To this day religion and science both play major roles in shaping the world we live in. without science there wouldn’t be the objects we need to survive and without religion no one would have a belief. In today’s society, gothic literature has been replaced by horror stories, suspense novels and many other contemporary ways that emphasize shock, sensation and mystery. Gothic literature fostered a growing interest in the true medievalism way of writing. Numerous writers saw the medieval life as an offer to ideal nobility and harmony. Gothic literature consists of many elements to set the reader in a scene. Stevenson’s hope with this novel and like any other gothic writers was to warn people about the terror there is throughout the world.
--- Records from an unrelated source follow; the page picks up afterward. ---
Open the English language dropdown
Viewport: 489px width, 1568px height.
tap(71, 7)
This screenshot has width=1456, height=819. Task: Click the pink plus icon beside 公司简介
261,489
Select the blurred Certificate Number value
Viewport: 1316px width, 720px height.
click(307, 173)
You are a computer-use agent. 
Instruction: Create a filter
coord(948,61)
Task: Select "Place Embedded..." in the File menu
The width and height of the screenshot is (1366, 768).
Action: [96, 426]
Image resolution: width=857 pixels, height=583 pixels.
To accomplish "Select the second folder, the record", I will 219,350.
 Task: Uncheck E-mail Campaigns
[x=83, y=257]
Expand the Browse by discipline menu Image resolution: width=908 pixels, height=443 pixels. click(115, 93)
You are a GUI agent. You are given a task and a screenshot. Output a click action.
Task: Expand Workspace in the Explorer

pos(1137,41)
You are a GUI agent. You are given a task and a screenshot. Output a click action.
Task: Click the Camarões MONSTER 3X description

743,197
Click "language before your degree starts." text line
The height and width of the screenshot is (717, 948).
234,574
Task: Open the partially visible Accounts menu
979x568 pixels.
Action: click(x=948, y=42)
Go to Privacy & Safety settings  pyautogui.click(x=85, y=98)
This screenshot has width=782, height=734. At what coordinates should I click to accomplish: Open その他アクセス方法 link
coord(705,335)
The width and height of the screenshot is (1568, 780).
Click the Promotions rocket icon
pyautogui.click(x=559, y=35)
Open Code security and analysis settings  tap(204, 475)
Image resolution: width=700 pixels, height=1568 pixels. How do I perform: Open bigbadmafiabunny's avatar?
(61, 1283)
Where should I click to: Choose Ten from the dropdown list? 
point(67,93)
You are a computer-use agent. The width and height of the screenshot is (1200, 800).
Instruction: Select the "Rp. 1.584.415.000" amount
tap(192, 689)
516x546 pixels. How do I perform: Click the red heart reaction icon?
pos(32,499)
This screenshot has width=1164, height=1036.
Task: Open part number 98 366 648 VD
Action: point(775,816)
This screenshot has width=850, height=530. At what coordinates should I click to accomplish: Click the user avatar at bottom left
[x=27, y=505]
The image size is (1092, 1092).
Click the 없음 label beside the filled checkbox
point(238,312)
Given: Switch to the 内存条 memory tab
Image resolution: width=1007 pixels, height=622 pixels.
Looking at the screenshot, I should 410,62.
Throughout the years gothic literature has been a significant source of inspiration to other authors and film directors, it is only continuing to grow as a source of inspiration and is appropriated by popular culture in many new ways. This may include the growing popularity of graphic horror novels as well as people dressing up on occasions such as Halloween to just scare people. “The notion of haunted or ghoulish clowns has exploded lately in popular culture and become a mainstay of social media”, Franz J. Potter, professor in gothic studies, but it all has its links in gothic literature, also mentioning: ‘We’ve taken the genre a step further, adapting the tried and true themes from gothic literature and applying them to new settings and situations. Creepy clowns are another example of our fascination with things that stalk us from the shadows that is both terrify and thrilling. Ultimately they remind us that monsters could be real, and are still among us” (National University, 2019). At one point gothic literature was one of the most popular genres of text, stories were full of vampires, ghosts, haunted houses an these days modern horror in film and fiction represent some of the biggest box office hits. Many authors, film producers and even song writers for example country band ‘Zac Brown Band’ produced and album called Jekyll and Hyde in the attempt to show something different to the audience.